(Stored data)
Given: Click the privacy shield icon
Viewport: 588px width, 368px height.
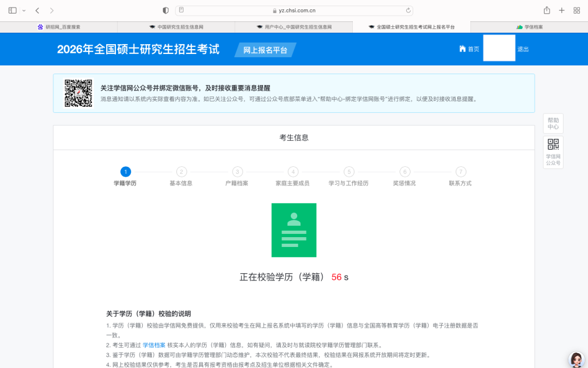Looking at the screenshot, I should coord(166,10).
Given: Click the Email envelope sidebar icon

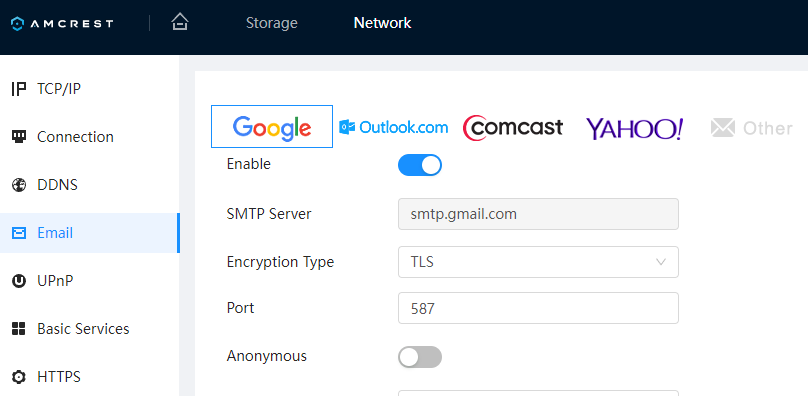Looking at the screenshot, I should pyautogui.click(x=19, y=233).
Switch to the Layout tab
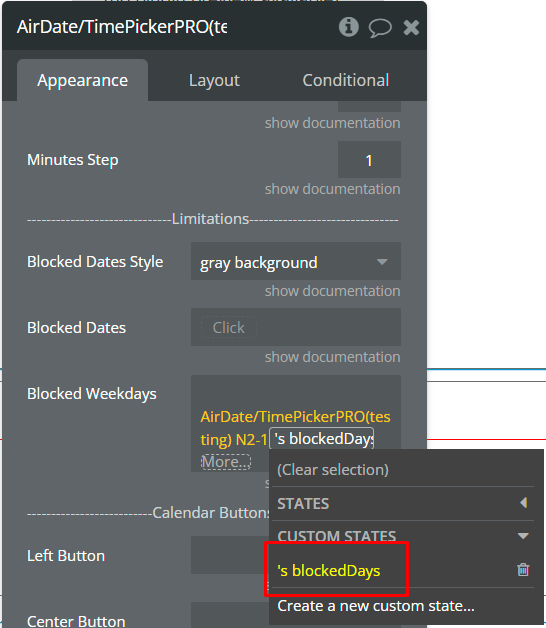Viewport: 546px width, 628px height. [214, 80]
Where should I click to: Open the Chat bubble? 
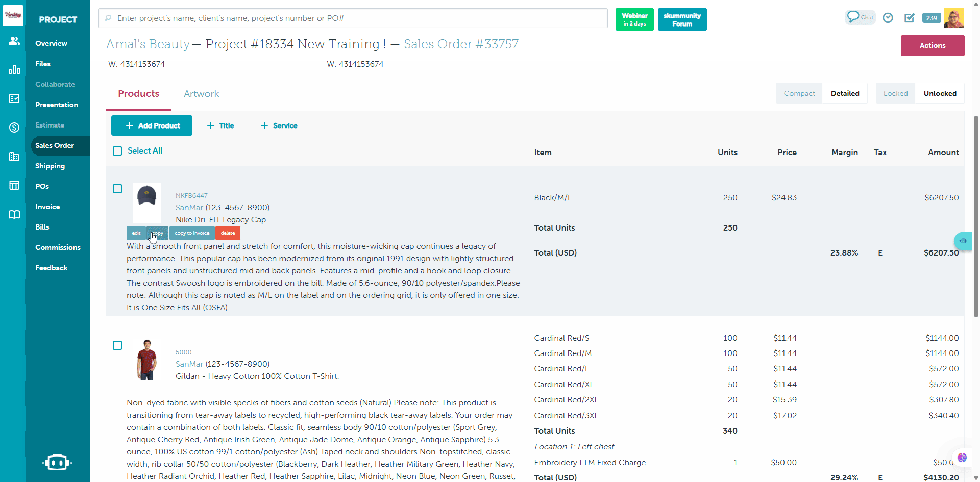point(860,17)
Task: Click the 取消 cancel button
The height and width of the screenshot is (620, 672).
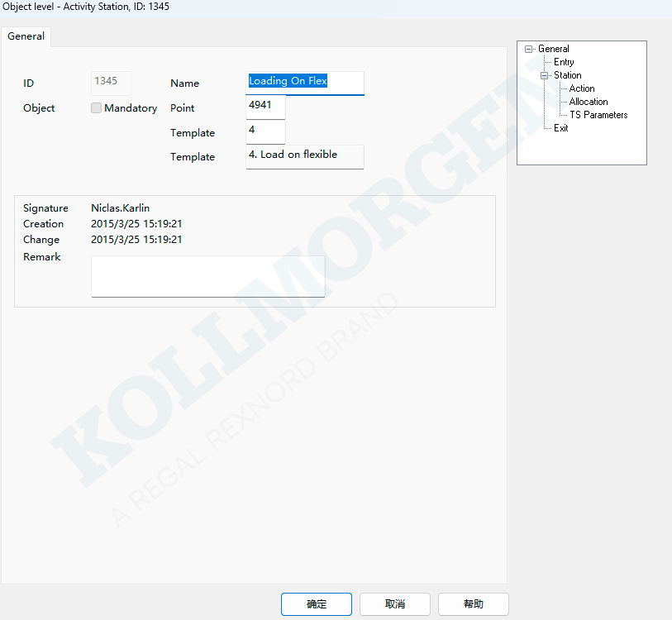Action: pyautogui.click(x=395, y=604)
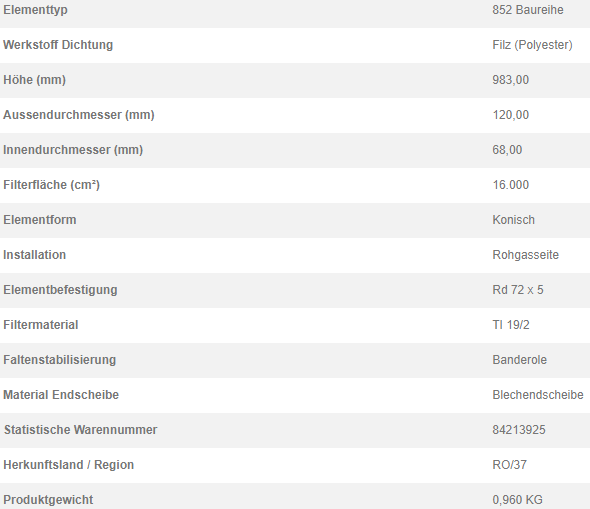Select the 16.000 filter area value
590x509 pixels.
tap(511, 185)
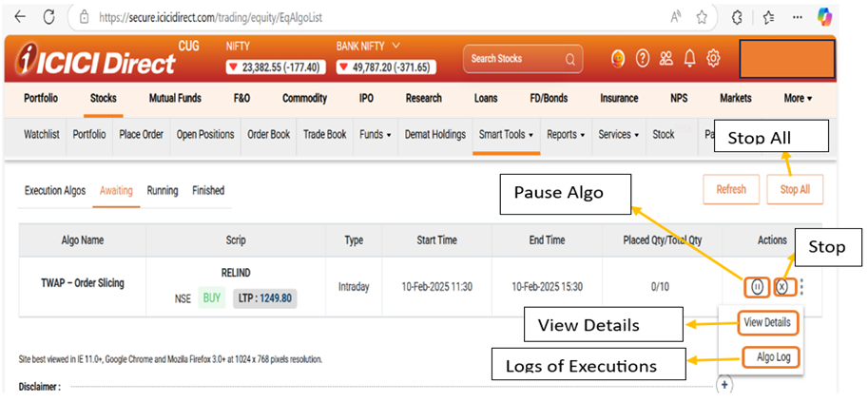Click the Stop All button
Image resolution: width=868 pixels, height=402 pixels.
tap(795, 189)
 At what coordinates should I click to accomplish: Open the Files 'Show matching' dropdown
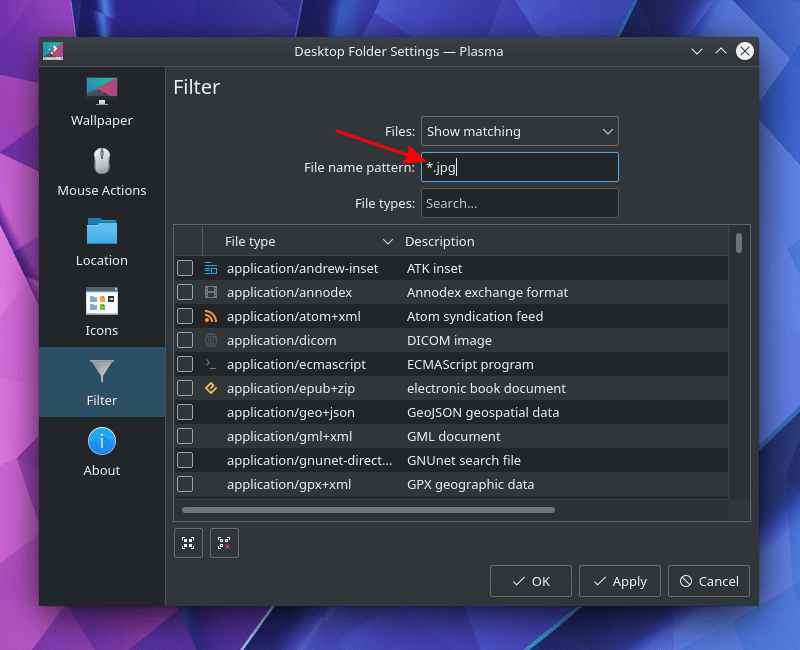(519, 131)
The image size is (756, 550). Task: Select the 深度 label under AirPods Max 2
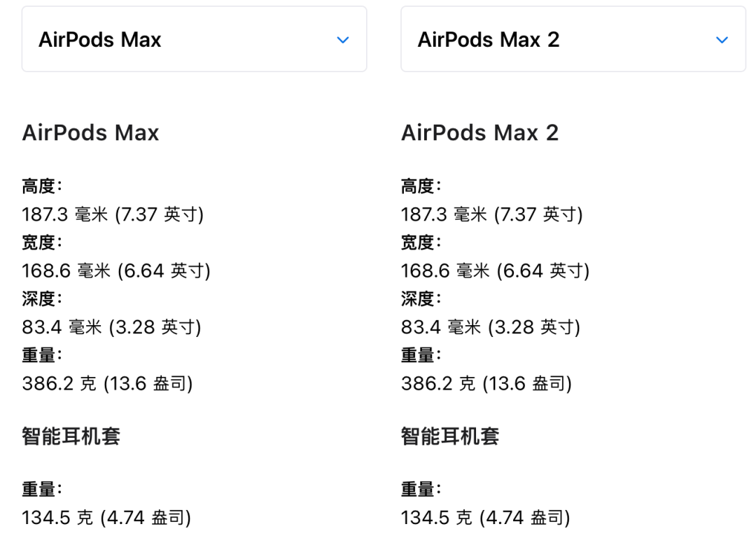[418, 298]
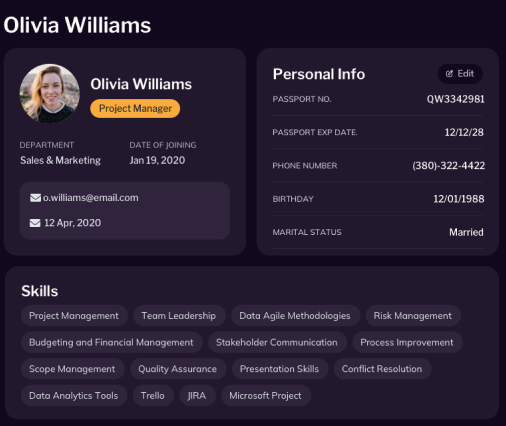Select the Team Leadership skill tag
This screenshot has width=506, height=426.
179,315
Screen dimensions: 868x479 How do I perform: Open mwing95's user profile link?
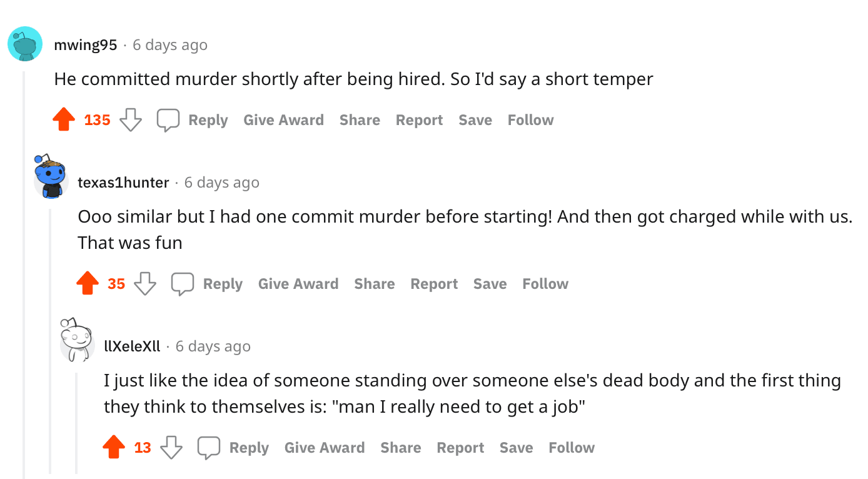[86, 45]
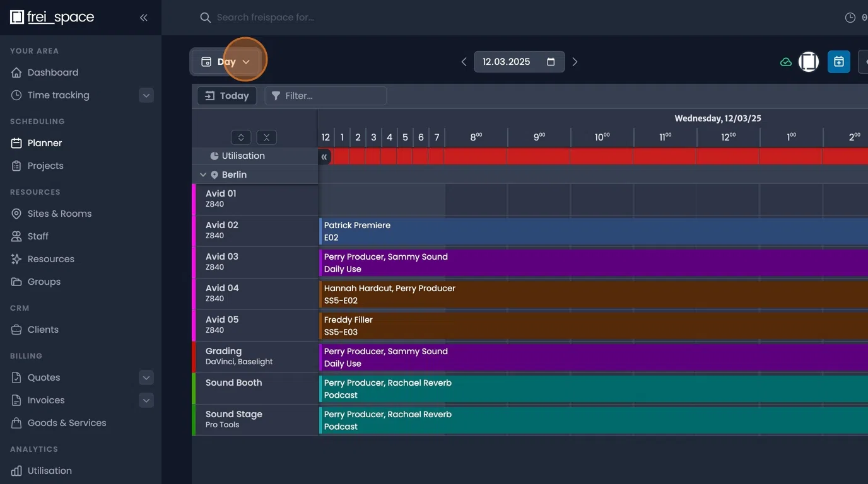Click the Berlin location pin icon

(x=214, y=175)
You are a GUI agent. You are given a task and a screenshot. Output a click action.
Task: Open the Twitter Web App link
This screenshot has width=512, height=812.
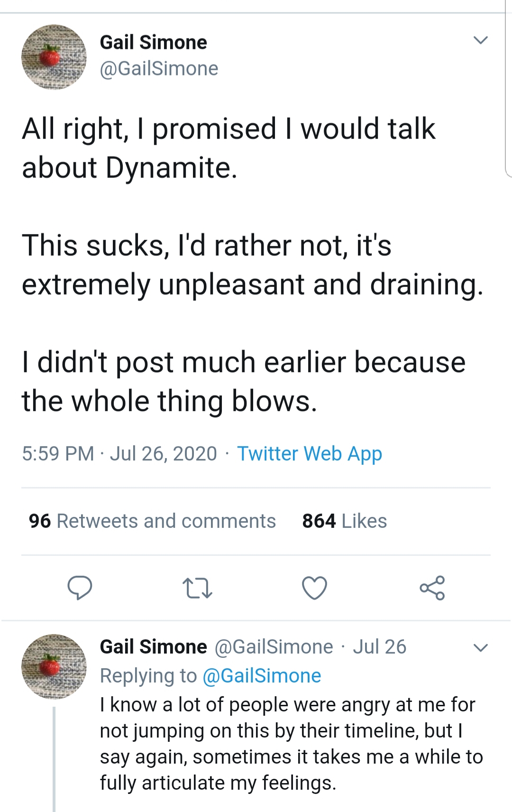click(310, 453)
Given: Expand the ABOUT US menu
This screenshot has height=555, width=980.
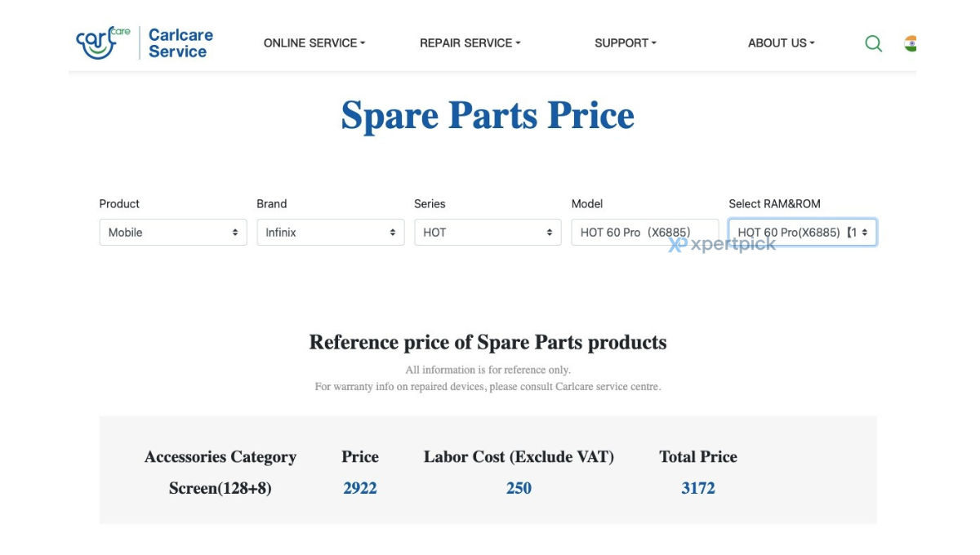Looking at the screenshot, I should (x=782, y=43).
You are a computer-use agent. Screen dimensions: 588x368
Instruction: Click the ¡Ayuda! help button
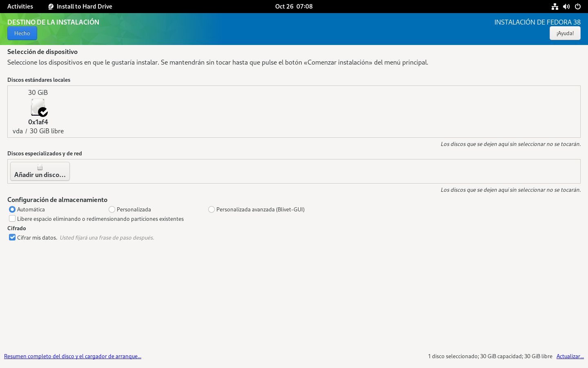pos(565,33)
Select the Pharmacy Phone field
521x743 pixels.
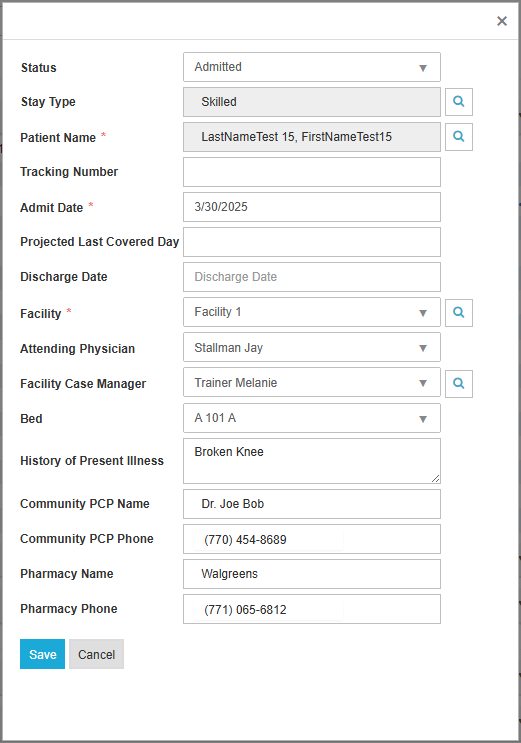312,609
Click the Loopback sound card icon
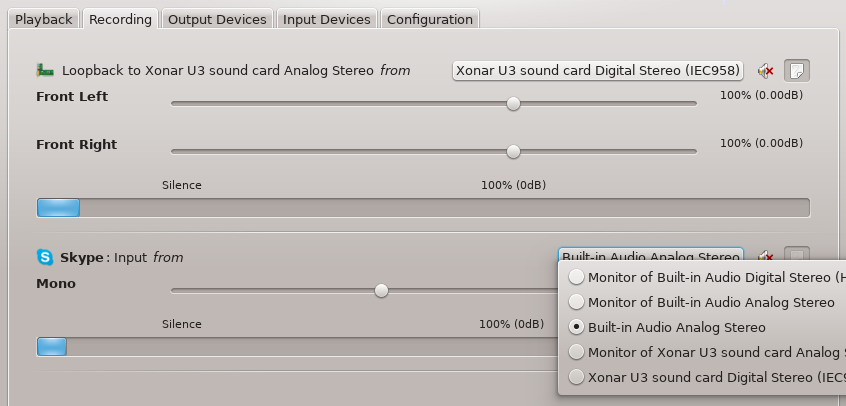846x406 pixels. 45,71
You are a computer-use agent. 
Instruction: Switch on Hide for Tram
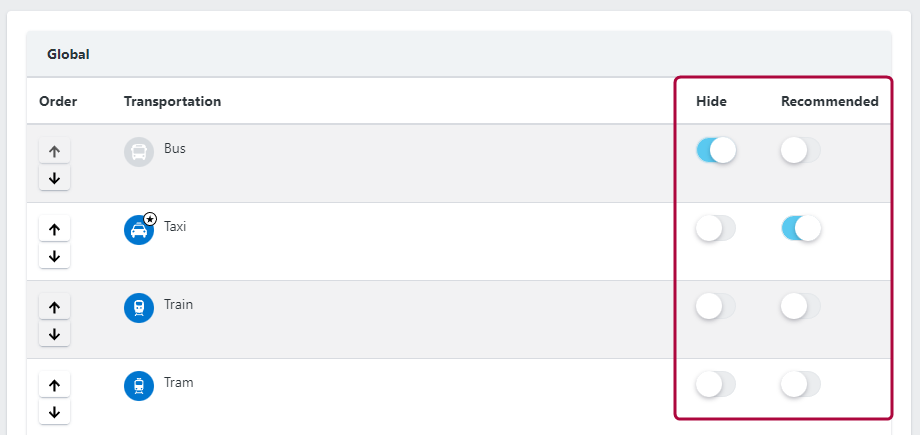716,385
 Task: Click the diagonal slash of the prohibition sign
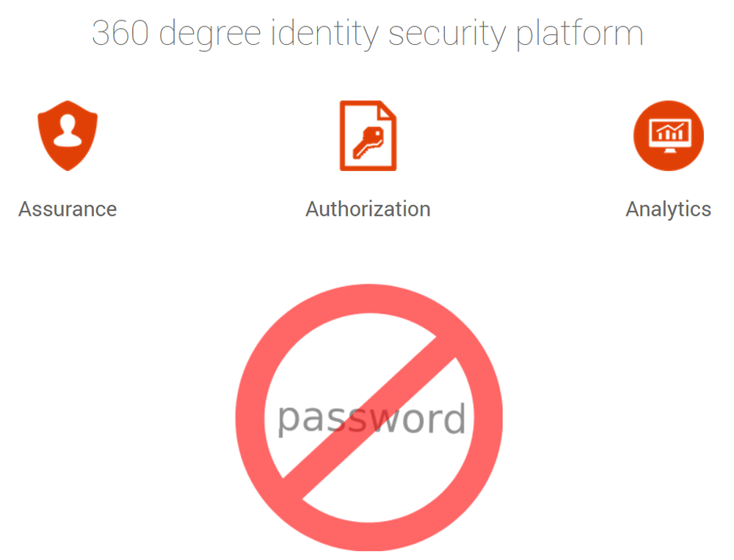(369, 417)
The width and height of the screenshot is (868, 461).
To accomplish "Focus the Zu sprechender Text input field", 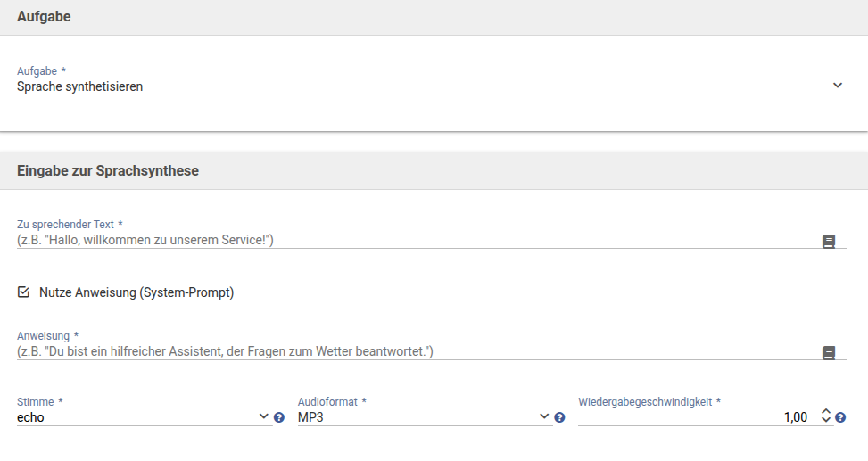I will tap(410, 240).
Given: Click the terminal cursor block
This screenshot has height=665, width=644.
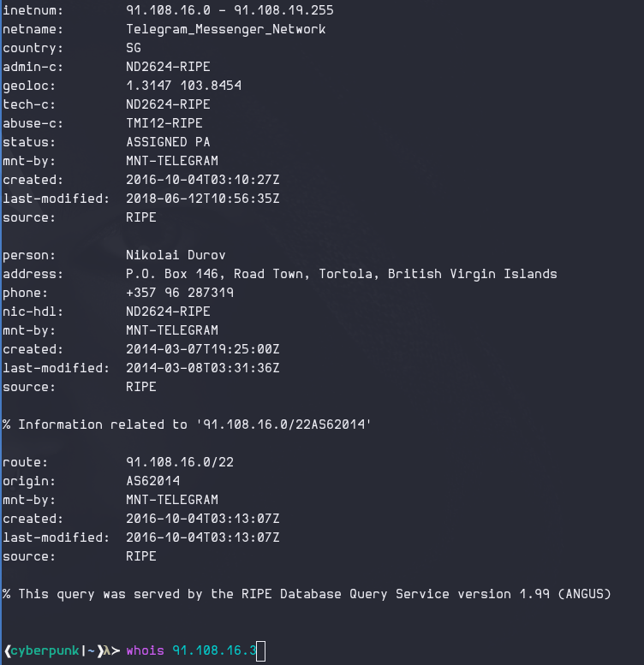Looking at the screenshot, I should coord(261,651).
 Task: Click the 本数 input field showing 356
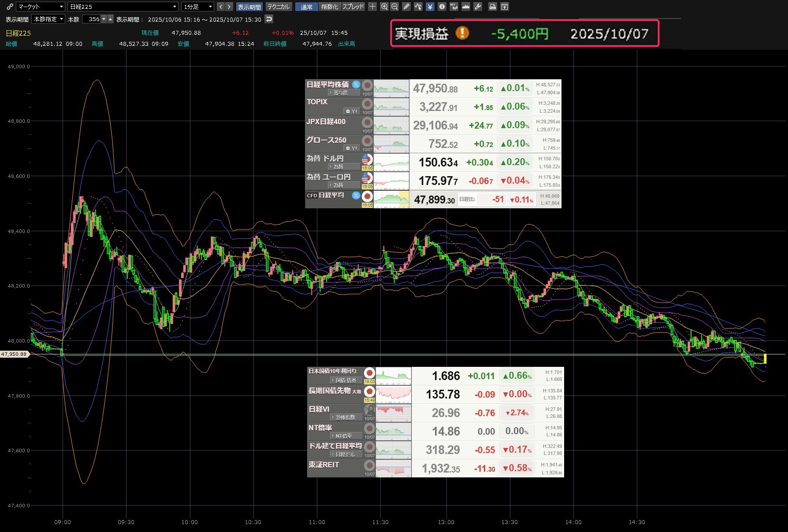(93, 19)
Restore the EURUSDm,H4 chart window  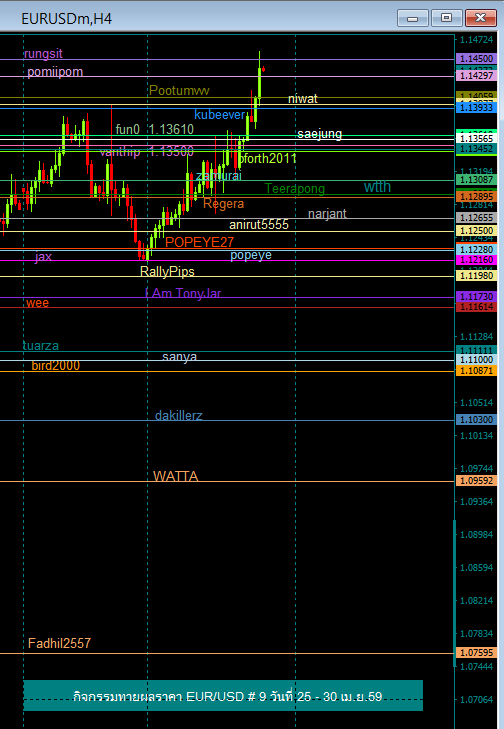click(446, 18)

_EXERCISE INSTRUCTIONS_
In the entries above, identify each line that includes the string "agent", then copy it.

_TASK RESULT_
You are a GUI agent. You are given a task and a screenshot. Output a click action.
You are a computer-use agent. Screen dimensions: 588x368
You are a computer-use agent. 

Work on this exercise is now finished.